■ **Excerpt provided**
»»

Monday, May 15, 2006

Coming Unstuck

Over the weekend, the U.K.'s Telegraph published the following editorial, Coming Unstuck, about the collapse of Escala (see post 5/10/2006).

"The philatelic scandal in Spain is shocking news for small boys. A special investment fund whose value was built on rare stamps has turned out to be a fraud, and countless Spaniards have lost their shirts. "

"This wrecks the idea of the innocent hobby so many of us grew up with. We all know that some stamps - the Mauritian blue, the penny black, and various others coveted by King George V - were extremely valuable, but that was not really their point. They taught us about geography: how else would we ever have looked up Bechuanaland, or Basutoland, on a map? "

««

■ **Given information**
»»

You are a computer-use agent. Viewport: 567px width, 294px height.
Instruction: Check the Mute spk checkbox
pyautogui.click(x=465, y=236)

««

■ **Problems**
1. In the stamp-scandal excerpt, which newspaper published the editorial titled Coming Unstuck?
2. List every place name that appears in the stamp-scandal excerpt.

■ **Correct answers**
1. The U.K.'s Telegraph.

2. U.K., Spain, Bechuanaland, Basutoland